Le modèle des cycles du cacao s’applique largement à la Côte d’Ivoire. Deux graphiques et une carte le démontrent amplement. Avec l’association SADRCI (structure agricole de développement de Côte d’Ivoire), pendant 10 ans, nous avons suivi la production d’une cinquantaine d’exploitations cacaoyères dans la « boucle du cacao » de Soubré, une zone qui émergea dans les années 1980. Jusqu’en 1970, la région du sud de Soubré était une forêt tropicale presque vide d’hommes, avec moins d’un habitant au km2. Elle s’est ouverte aux migrations massives lorsque le pont de Soubré a été construit au-dessus du fleuve Sassandra. Depuis les années 1990 à 2000, cette « boucle du cacao » est considérée comme le grenier à cacao du pays, le plus important de la planète

Or, sur la période 2013-2023, nos relevés mensuels de production montrent une récession quasi continue. Dans le village de Koffikouadiokro, les pertes sont de 40% : les exploitations cacaoyères passent d’une production annuelle de 3000 kgs à 1780 kgs. Dans le village de Brahimakro, où les migrants ont obtenu de plus grandes superficies de forêt au départ, les exploitations perdent 70%, passant d’une production annuelle de 5500 à 1700 kgs (Fig. 1). Dans ce second village, quelques partages de plantations, par l’effet d’un héritage récent entre deux fils du pionnier, réduisent un peu la moyenne des superficies, et contribuent donc à cette baisse accentuée. Mais pour l’essentiel, la chute de la production est imputable à la baisse des rendements et des surfaces par mortalité des cacaoyers.


Fig. 1. Moyenne des productions annuelles de cacao par exploitation dans deux villages de la boucle du cacao de Soubré, entre 2013 et 2023. Sources : Enquêtes SADRCI.

Une comparaison de la production de ces deux villages (exprimée en kgs) avec la production nationale (en milliers de tonnes) donne la clef du mécanisme, caractéristique des cycles du cacao (Fig. 2). Les deux courbes évoluent de façon opposée car l’érosion de la production dans les « boucles du cacao », appelées à vieillir, est compensée par de nouveaux fronts pionniers.


Fig. 2. Moyennes de production d’exploitations de Soubré et production nationale de cacao entre 2013 et 2023.
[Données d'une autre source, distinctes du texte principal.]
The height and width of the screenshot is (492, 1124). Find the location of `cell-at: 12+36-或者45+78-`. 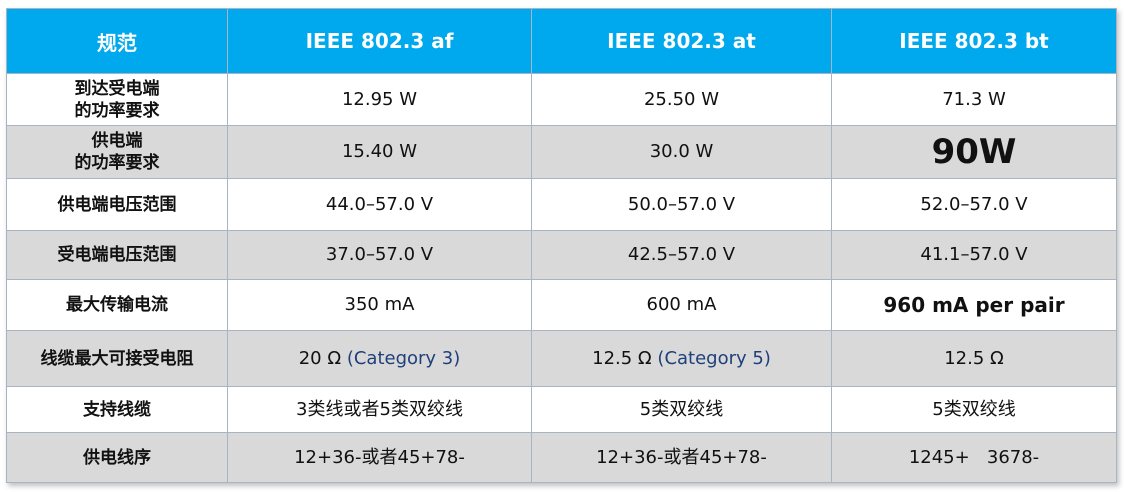

cell-at: 12+36-或者45+78- is located at coordinates (682, 458).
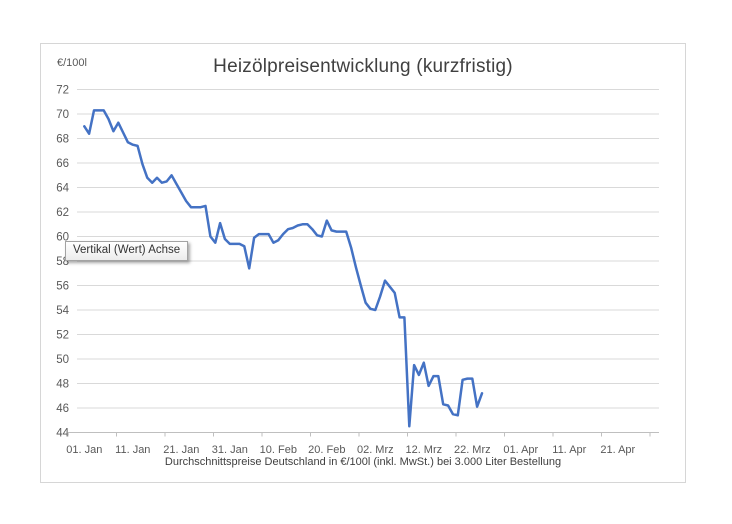  I want to click on y-tick-label: 56, so click(62, 287).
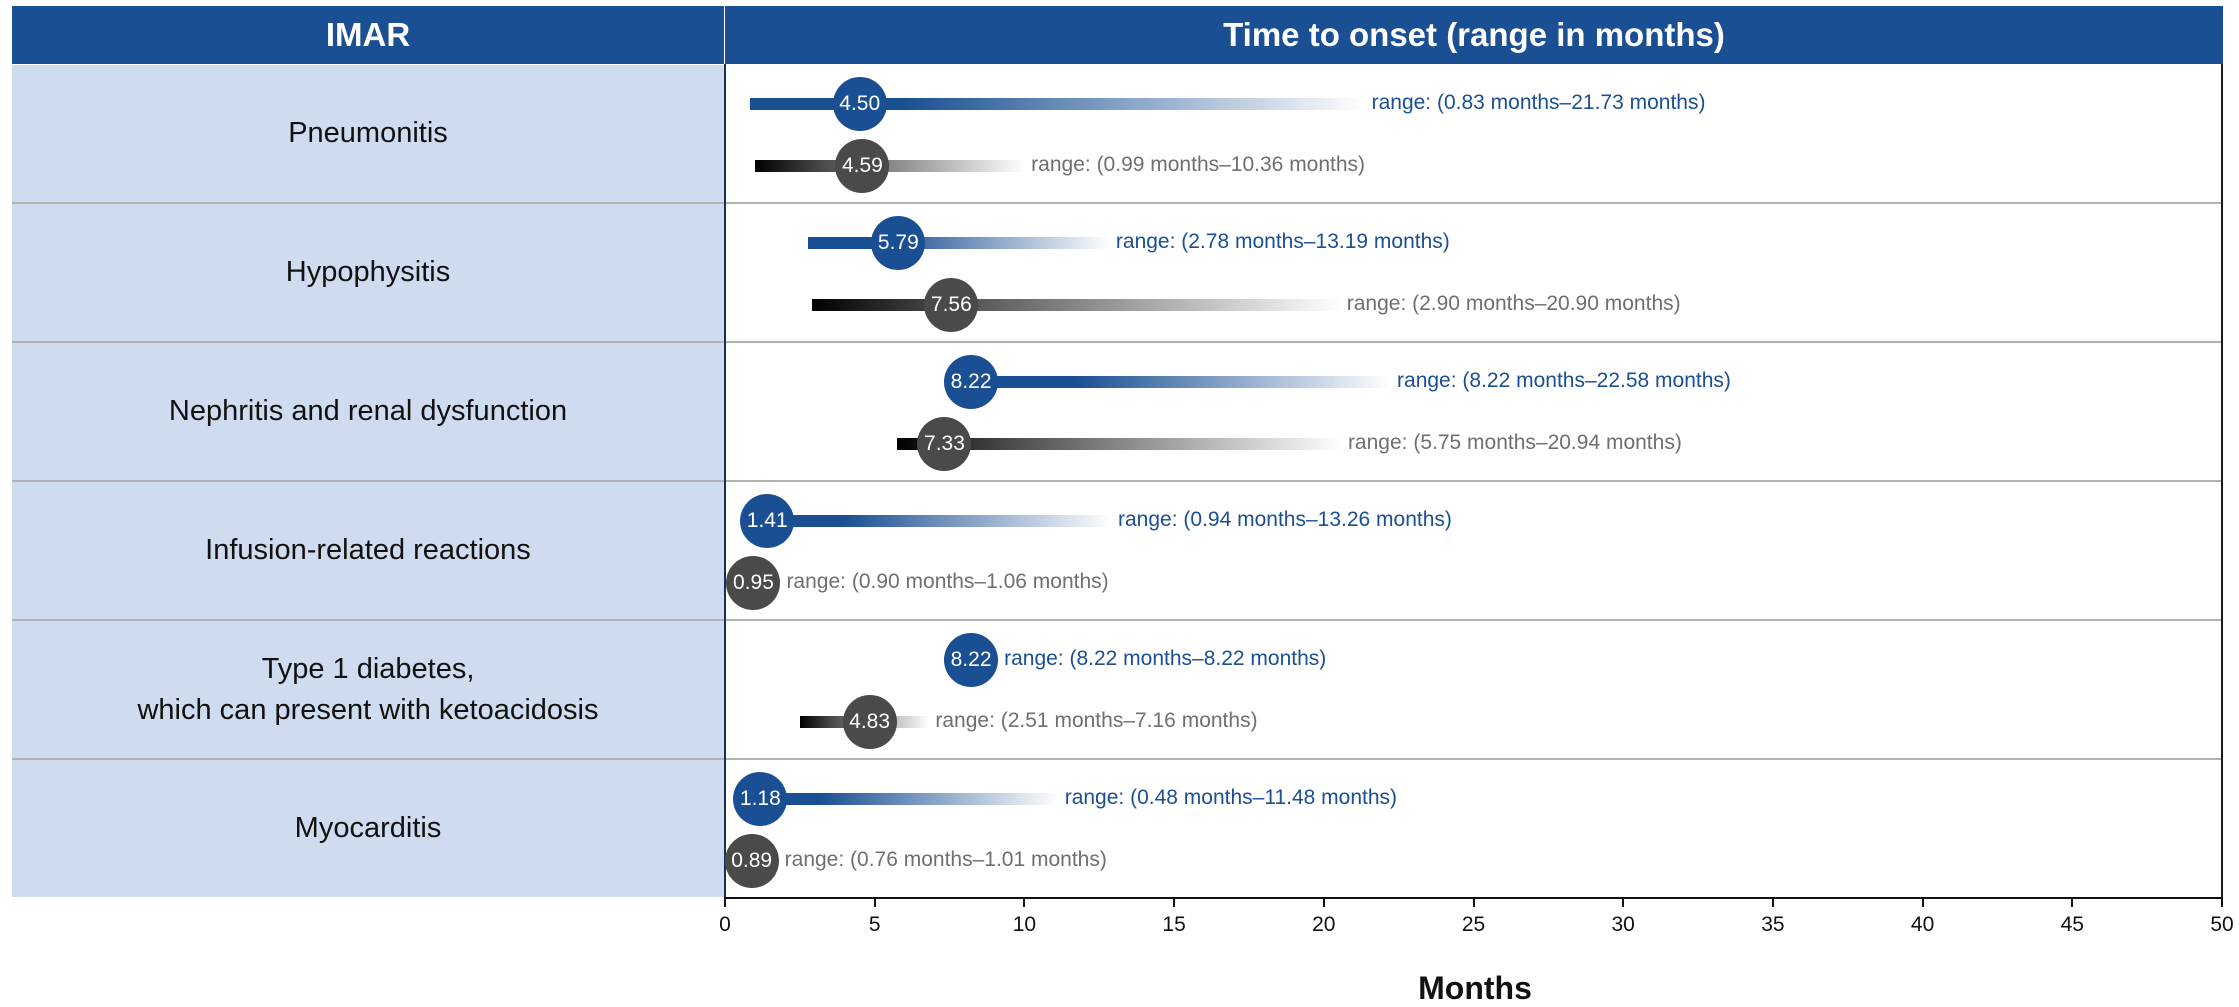 The image size is (2239, 1007). I want to click on x-tick-label: 40, so click(1922, 924).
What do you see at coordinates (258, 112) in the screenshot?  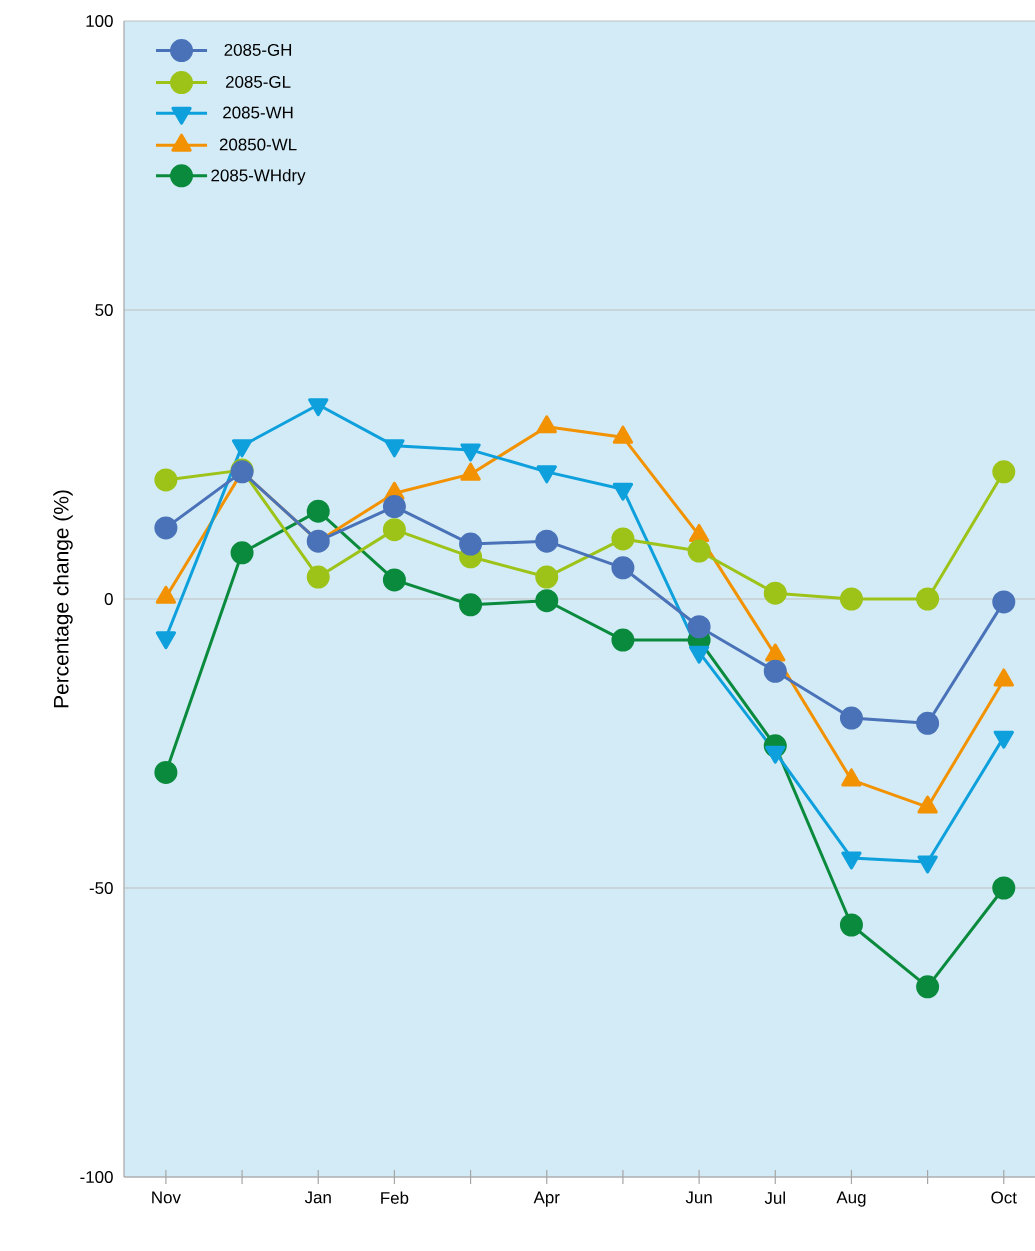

Pendant plusieurs années, ce processus – le déplacement des boucles du cacao – reste invisible, sauf bien sûr aux acteurs de la filière, puisqu’il est interne au pays et n’apparaît pas dans les statistiques nationales. Par ailleurs, les acheteurs et les coopératives compensent le manque de cacao dans leur zone officielle de collecte avec des réseaux de pisteurs et de camions venant des nouvelles boucles du cacao, comme Blolequin, Man, voire Touba et des quelques dernières forêts dites « classées » (voir plus loin). Les sacs de cacao sont rapidement transbordés d’un camion à l’autre, de préférence la nuit. La « traçabilité » du cacao est encore un mythe. Néanmoins, depuis un à deux ans, la chute de la boucle du cacao de Soubré devient de plus en plus évidente.

Pour compléter la démonstration, idéalement, il faudrait disposer du même profil de production pour les fronts pionniers des années 2000 à 2010. Nous n’avons pas ces données, mais les cartes officielles de la déforestation en Côte d’Ivoire, magnifiquement établies par le BNETD (Bureau National d’Etudes Techniques et de Développement), montrent les centaines de milliers d’hectares de forêts classées qui ont été brûlés entre 2000 et 2015 (en rouge sur la carte, Fig. 3), et qui ont produit des centaines de milliers de tonnes de cacao entre 2010 et 2020. En partie sous l’effet de la quasi guerre civile des années 2000, mais aussi plus largement par des politiques forestières ambigües de longue date, ces forêts dites classées, deviennent, les unes après les autres, les nouvelles boucles du cacao de Côte d’Ivoire.